セプーロチンは、主に日本人の4~27歳の先天性プロテインC欠乏症患者5例を対象とした国内P1/2試験(NCT04984889)および非日本人の先天性プロテインC欠乏症患者を対象とした2つの海外P2/3試験(IMAG-098試験、400101試験)から得られた有効性および安全性のエビデンスに基づいて昨年4月28日に厚生労働省に製造販売承認申請を行い、本年3月26日に製造販売承認を取得したもの。
先天性プロテインC欠乏症は、肝臓で産生されて血液凝固を抑制する働きがあるプロテインCの先天的欠乏により血液凝固亢進状態となり、時に致死的な血栓症を発症するまれな疾患である。

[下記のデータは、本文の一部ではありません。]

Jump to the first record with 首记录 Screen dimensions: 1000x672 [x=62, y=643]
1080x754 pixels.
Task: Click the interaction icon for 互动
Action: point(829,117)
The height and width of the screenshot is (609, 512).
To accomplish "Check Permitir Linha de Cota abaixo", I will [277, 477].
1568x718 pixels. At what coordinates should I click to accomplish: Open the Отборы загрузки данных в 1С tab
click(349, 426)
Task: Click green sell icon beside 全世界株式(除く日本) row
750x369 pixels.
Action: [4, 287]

特に新生児から乳幼児では、脳梗塞、脳静脈洞血栓症などの重篤な頭蓋内病変がしばしば生じる。さらには、電撃性紫斑病や硝子体出血などの重篤な症状を急速に発症し、長期的な後遺症が残るケースが多い疾患である。
セプーロチンは、ヒト血漿を分画して精製し、ウイルスの除去および不活化処理を施した静脈内注射用の乾燥濃縮人プロテインC製剤である。有効成分であるプロテインCは、内因性プロテインCと同様に、血管内皮細胞表面のトロンビン/トロンボモジュリン複合体によって活性化プロテインCに変換されることで抗凝固作用を発揮する。

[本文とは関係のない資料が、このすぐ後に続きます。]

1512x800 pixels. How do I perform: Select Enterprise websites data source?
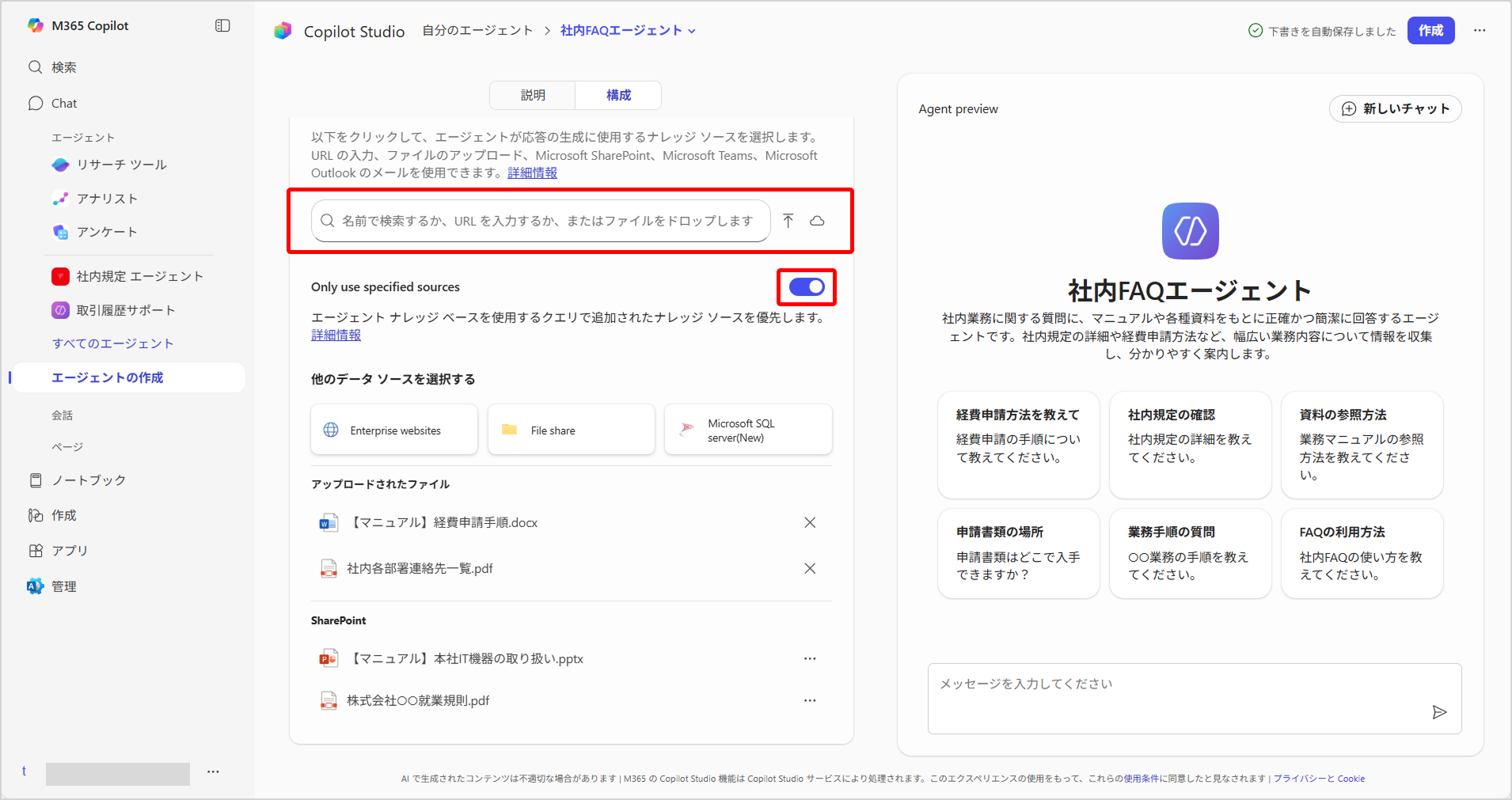coord(394,430)
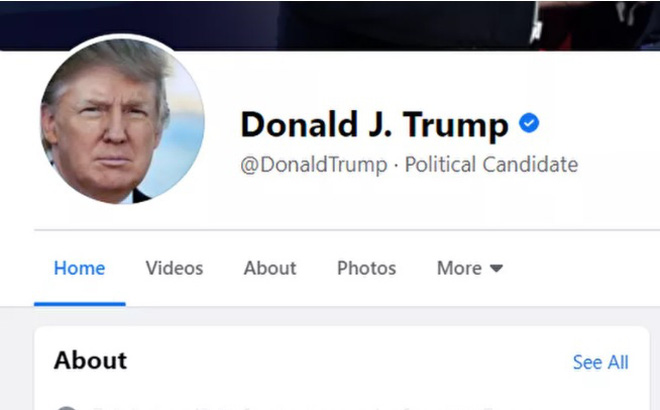
Task: Click the blue verified badge icon
Action: pos(529,123)
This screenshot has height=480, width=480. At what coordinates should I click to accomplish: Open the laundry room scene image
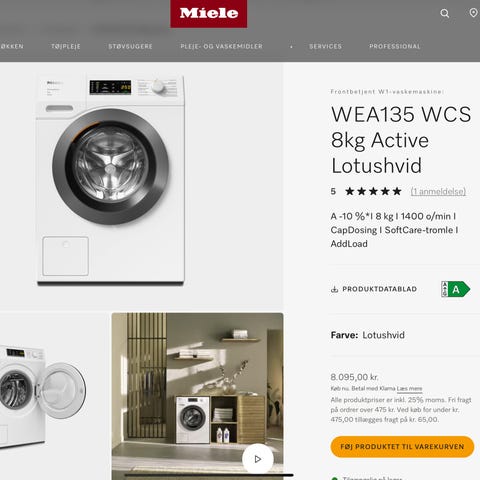tap(197, 396)
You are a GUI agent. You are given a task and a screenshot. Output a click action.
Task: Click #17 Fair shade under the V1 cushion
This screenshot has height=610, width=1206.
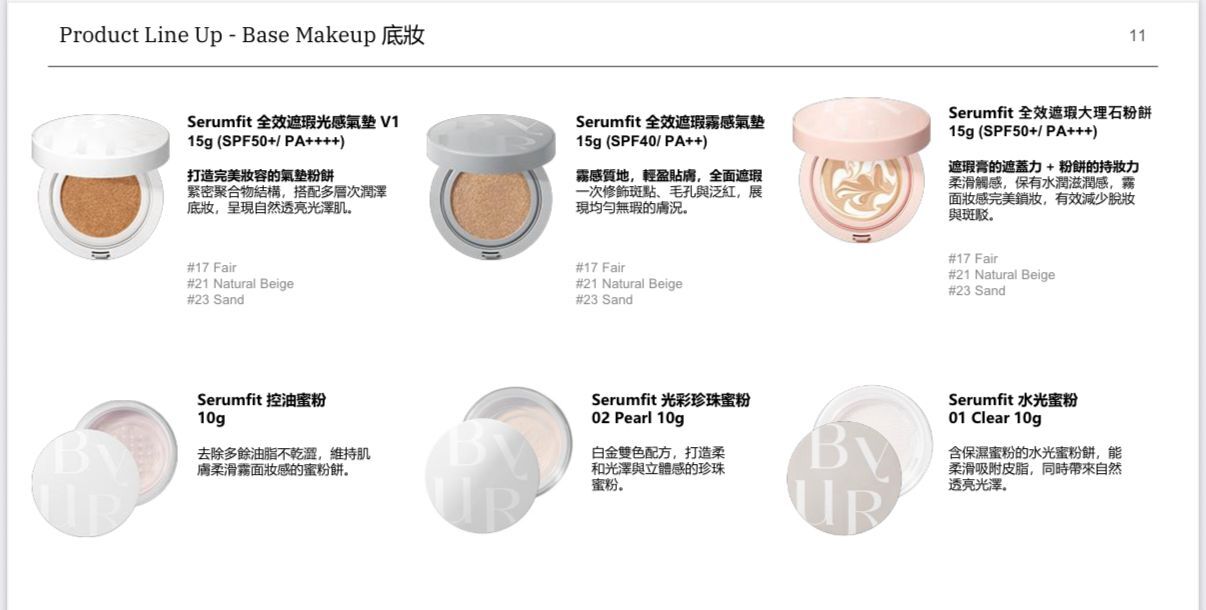212,267
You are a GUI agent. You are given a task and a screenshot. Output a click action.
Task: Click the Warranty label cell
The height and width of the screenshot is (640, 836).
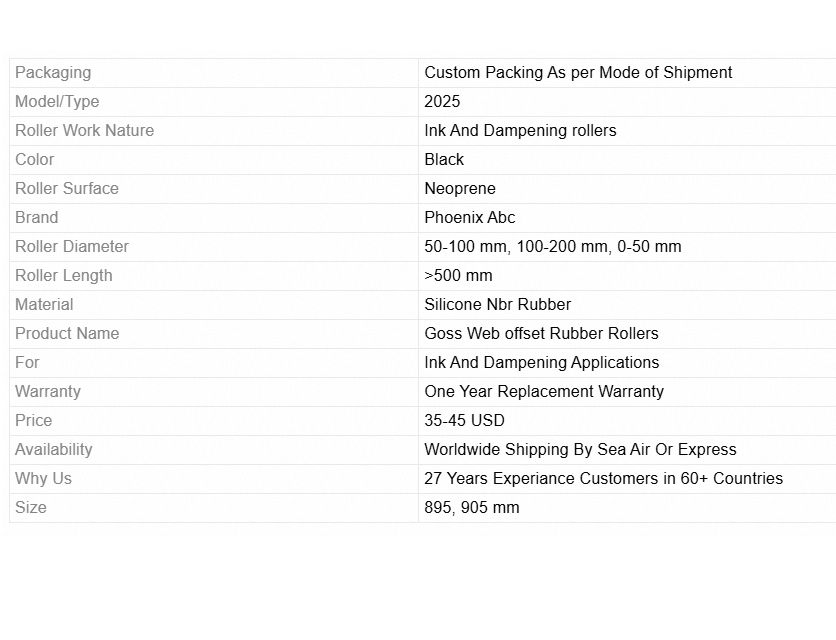(x=48, y=391)

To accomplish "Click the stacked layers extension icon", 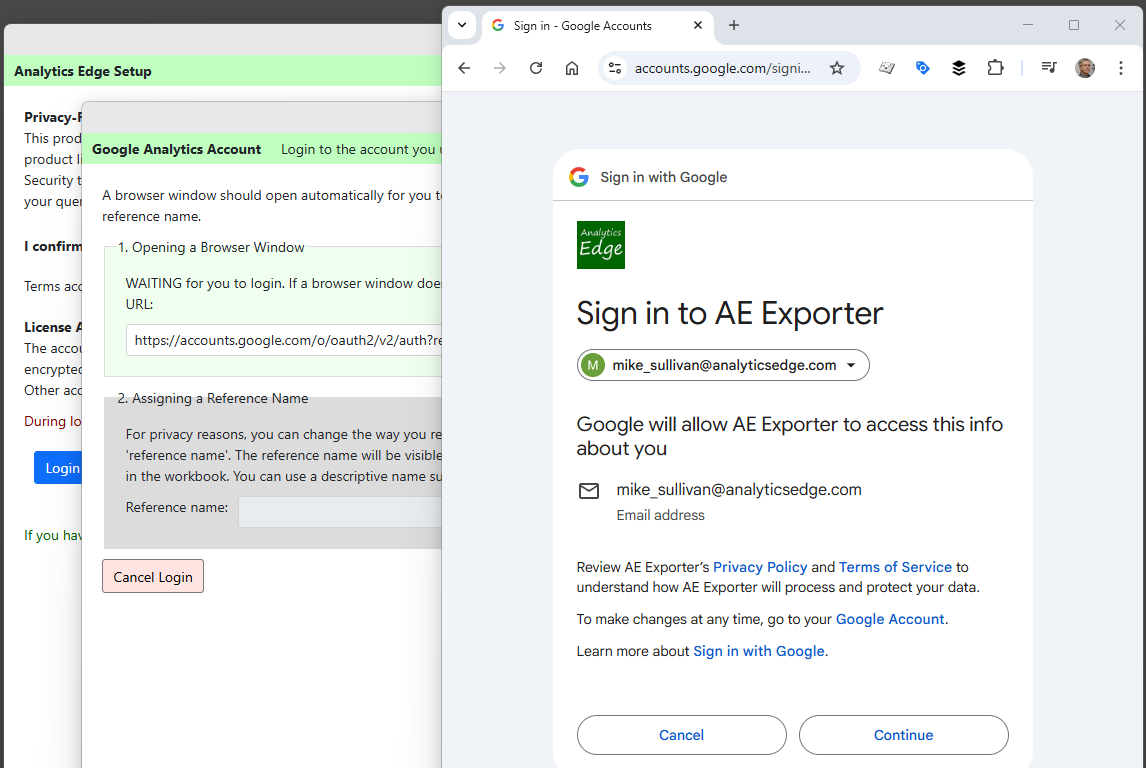I will [x=959, y=68].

そのため、セプーロチンは、先天性プロテインC欠乏症患者の静脈血栓塞栓症および電撃性紫斑病の治療、並びに血栓形成傾向の抑制に有用と考えられる。
海外では、重度先天性プロテインC欠乏症の治療薬として、欧州では2001年7月、米国では2007年3月に製造販売承認を取得しており、2024年7月現在世界46カ国で承認されている。
◆百合田剛史武田薬品ジャパン ファーマ ビジネス ユニット希少疾患事業部長のコメント
先天性プロテインC欠乏症は重篤な場合、長期的な後遺症が残ったり、最悪の場合、死に至ることもある疾患である。世界46カ国で承認されているセプーロチンを日本における新たな治療選択肢として提供し、もし自分の子どもが先天性プロテインC欠乏症だったらという気持ちを従業員一同が持ちながら、患者さんやご家族に少しでも貢献できるよう尽力していく。